MANGIARE COME ATTO CULTURALE
Guccini
non è un gastronomo nel senso specialistico del termine. Non costruisce gerarchie tra ristoranti, non teorizza tecniche di cucina e non trasforma il gusto in competenza esibita. Il suo contributo alla cultura alimentare italiana è forse più profondo: mostra che il cibo non può essere separato dalla lingua, dalla geografia e dalla comunità. Una ricetta scompare davvero quando nessuno sa più in quale occasione prepararla; un ingrediente perde significato quando non esiste più il paesaggio che lo produceva; un’osteria muore quando cessa di essere un luogo necessario e diventa soltanto la rappresentazione di ciò che era stata.
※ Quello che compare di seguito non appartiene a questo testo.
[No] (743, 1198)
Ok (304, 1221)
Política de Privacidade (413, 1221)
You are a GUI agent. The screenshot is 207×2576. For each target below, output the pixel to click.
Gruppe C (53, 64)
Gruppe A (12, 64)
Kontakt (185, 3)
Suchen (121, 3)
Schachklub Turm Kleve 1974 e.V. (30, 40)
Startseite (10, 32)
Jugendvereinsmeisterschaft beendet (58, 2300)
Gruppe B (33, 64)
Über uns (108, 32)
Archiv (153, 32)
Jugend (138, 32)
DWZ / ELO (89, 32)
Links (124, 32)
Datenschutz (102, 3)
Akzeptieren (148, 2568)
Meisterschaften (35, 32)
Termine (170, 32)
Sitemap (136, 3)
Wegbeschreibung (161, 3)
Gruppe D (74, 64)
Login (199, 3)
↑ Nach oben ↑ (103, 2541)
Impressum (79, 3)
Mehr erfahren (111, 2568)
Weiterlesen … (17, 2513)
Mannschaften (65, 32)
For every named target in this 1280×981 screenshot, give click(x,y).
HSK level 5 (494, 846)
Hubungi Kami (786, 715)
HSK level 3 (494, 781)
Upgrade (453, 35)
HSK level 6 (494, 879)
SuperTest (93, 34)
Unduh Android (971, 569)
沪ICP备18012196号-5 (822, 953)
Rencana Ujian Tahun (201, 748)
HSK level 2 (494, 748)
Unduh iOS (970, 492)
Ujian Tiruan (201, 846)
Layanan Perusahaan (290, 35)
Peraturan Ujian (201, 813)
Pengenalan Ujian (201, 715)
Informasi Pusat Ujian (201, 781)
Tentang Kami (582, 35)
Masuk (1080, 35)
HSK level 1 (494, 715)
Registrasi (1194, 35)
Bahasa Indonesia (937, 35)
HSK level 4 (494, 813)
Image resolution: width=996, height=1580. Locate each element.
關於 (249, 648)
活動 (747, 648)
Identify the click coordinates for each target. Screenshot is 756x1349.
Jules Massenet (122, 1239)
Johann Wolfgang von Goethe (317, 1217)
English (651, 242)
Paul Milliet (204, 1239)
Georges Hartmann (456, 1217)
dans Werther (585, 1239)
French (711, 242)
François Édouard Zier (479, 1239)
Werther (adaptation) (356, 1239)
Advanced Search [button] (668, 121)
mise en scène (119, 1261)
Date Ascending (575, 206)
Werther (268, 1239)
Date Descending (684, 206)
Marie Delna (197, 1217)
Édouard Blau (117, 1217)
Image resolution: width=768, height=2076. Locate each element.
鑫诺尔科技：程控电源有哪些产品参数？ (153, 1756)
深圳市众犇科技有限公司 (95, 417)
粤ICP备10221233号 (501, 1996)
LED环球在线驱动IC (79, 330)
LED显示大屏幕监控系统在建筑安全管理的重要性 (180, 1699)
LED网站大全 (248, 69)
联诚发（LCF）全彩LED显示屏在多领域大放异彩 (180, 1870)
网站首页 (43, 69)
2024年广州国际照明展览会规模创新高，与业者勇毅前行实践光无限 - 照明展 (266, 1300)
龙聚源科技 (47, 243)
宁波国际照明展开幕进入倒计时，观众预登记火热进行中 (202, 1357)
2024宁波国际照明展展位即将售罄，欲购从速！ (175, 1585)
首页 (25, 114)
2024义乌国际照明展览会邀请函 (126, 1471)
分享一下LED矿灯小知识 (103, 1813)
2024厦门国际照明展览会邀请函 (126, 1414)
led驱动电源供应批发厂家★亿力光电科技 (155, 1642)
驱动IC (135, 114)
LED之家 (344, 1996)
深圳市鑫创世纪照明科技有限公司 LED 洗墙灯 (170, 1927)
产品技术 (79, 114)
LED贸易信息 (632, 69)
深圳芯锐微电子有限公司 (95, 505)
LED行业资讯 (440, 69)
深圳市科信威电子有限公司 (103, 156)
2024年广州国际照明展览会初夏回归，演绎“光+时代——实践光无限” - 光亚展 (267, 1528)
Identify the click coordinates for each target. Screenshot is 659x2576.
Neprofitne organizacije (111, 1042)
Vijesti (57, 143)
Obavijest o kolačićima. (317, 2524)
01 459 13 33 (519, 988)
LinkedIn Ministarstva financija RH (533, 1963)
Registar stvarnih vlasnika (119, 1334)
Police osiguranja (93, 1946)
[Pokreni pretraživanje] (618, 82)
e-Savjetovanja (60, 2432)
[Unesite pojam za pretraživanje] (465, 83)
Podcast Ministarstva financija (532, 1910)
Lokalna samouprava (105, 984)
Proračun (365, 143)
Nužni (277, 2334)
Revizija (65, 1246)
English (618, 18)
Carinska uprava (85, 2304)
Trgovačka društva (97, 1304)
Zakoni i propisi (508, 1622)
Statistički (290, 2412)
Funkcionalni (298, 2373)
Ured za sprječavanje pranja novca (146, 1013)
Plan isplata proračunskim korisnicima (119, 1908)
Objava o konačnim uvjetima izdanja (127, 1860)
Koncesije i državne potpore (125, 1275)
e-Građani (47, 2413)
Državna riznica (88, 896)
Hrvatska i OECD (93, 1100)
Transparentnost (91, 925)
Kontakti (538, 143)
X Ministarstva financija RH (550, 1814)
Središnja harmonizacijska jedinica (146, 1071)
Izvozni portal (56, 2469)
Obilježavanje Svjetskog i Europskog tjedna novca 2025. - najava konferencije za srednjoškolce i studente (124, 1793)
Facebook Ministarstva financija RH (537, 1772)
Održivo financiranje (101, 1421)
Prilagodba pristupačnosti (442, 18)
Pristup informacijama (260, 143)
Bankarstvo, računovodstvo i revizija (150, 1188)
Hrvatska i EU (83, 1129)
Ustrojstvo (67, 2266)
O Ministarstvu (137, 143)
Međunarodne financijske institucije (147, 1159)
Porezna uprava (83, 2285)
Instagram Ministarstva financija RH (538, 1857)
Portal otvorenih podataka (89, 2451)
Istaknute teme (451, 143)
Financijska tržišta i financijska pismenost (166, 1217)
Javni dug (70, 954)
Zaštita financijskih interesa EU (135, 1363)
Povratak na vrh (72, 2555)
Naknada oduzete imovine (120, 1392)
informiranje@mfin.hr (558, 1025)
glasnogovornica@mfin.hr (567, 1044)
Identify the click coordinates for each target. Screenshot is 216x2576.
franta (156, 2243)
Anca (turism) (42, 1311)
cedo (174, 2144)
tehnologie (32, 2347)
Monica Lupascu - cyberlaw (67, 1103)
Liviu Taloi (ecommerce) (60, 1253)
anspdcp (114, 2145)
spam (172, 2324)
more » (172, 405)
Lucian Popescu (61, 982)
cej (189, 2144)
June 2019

Nell’universo gucciniano mangiare significa dunque ricordare, ma anche riconoscersi. Il brodo, il salame, i fichi, il formaggio e il vino torbido non sono feticci della povertà contadina. Sono frammenti di una sintassi collettiva. Come le parole del dialetto, raccontano chi li pronuncia, da dove viene e a quale mondo sente ancora di appartenere. Per questo le osterie di Guccini continuano ad affascinare anche chi non le ha mai conosciute. Non promettono soltanto una cucina più vera. Custodiscono l’idea, oggi sempre più rara, che sedersi allo stesso tavolo possa ancora essere un modo per fare cultura.